### BLOCCO DI TESTO
☆ ☆ ☆
Anche a Cagliari l’atterraggio avviene regolarmente anche perché non c’è tanto traffico, la visibilità è buona e il vento allineato con la pista. Dopo l’arrivo ci portano i documenti e leggiamo le previsioni di Roma (che avevamo lasciato un’ora prima) che indicano un rinforzo del vento, con pioggia. Sembra una previsione catastrofista, ma come si dice “il pilota è un pessimista fortunato”, cioè si prepara al peggio per trovare condizioni migliori. Imbarchiamo di nuovo una quantità di carburante adeguata per avere margini, con altri aeroporti alternati e un’attesa di almeno mezz’ora.

La tratta, come consuetudine, tocca al copilota. Partiamo da Cagliari, raggiungiamo la quota di crociera e mentre stiamo in contatto con Roma radar veniamo informati che c’è un cambio pista previsto perché il vento è rinforzato da ovest. Stavolta, l’esperienza mi dice che il movimento delle nubi sta prefigurando una situazione simile a quella vissuta poche ore prima; grande folata di vento, seguita da un periodo di vento mite. Dopo una breve attesa, necessaria per dare il tempo al controllore di torre di cambiare la pista in uso (la stessa per decolli e atterraggi) cominciamo il nostro avvicinamento.

Di nuovo ghiaccio, di nuovo turbolenza, di nuovo frequenza radio congestionate dove è difficile parlare. Arrivati in dirittura finale, però, contrariamente a quanto suggerito dalle mie capacità divinatorie, il vento è aumentato, la pioggia è ancora sulla pista e gli aerei davanti a noi vengono rallentati aumentando le separazioni longitudinali. Il controllore radar deve inserire tra l’altro anche un aereo che sta atterrando a Ciampino e siccome le nostre rotte si intersecano, decide di tenerci ad una quota superiore al previsto che comporterà anche una discesa ripida una volta che l’altro aereo ci sarà passato sotto. Tutto questo con un gracchiare continuo di aerei che parlano freneticamente, lo scroscio della pioggia, il vento che muove l’aereo, la preoccupazione di dover scendere per mantenere il sentiero di discesa.
☆ ☆ ☆
### ESTRATTO DEI DATI
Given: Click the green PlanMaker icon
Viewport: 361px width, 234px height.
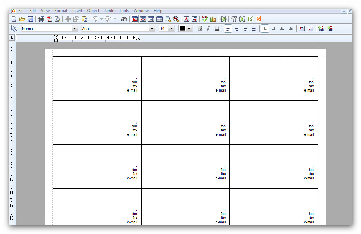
☆ ☆ ☆
### COMPITI DA SVOLGERE
• 1. Secondo il racconto del volo, perché a Roma è previsto un cambio pista?
• 2. Prolunga il racconto del volo a partire dalla sua ultima frase.
L'elenco non ha alcun legame con il racconto del volo.

### LE RISPOSTE
• 1. Perché il vento è rinforzato da ovest.

• 2.
Mi si accende la lampadina: non ho mai volato con questo pilota, non so che capacità abbia e la situazione si sta facendo molto impegnativa. L’ultimo riporto meteo che prendiamo dà un vento ancora più forte del previsto e nel frattempo ha anche girato di direzione, portando una consistente componente al traverso. Faccio una domanda per la quale mi dovrebbero togliere ogni credito di esperto di fattore umano: “Te la senti?”. Dire ad un pilota te la senti è come dire a mia figlia: “Riesci a spendere mille euro in un pomeriggio?”. Può mai dire di no?

La mia domanda, in realtà, è propedeutica a dire: “La situazione è critica; quindi, farò io l’atterraggio”. Però, considerata l’età e l’esperienza del pilota, presumo che sia davvero in grado di fare l’atterraggio con quelle condizioni impegnative. Una volta stabilizzati in finale, riepilogo cosa fare in caso di windshear, quale sarà la procedura di interruzione dell’avvicinamento, fornisco le battute di vento lette sugli strumenti. Tutto bene fino all’inizio della pista.

Poi, in due secondi, ecco che si materializza il famigerato “cigno nero”: il copilota (che è PF, pilot flying: ha lui i comandi in mano) non si accorge che l’aereo sta sprofondando… (continua)

(29 aprile 2017)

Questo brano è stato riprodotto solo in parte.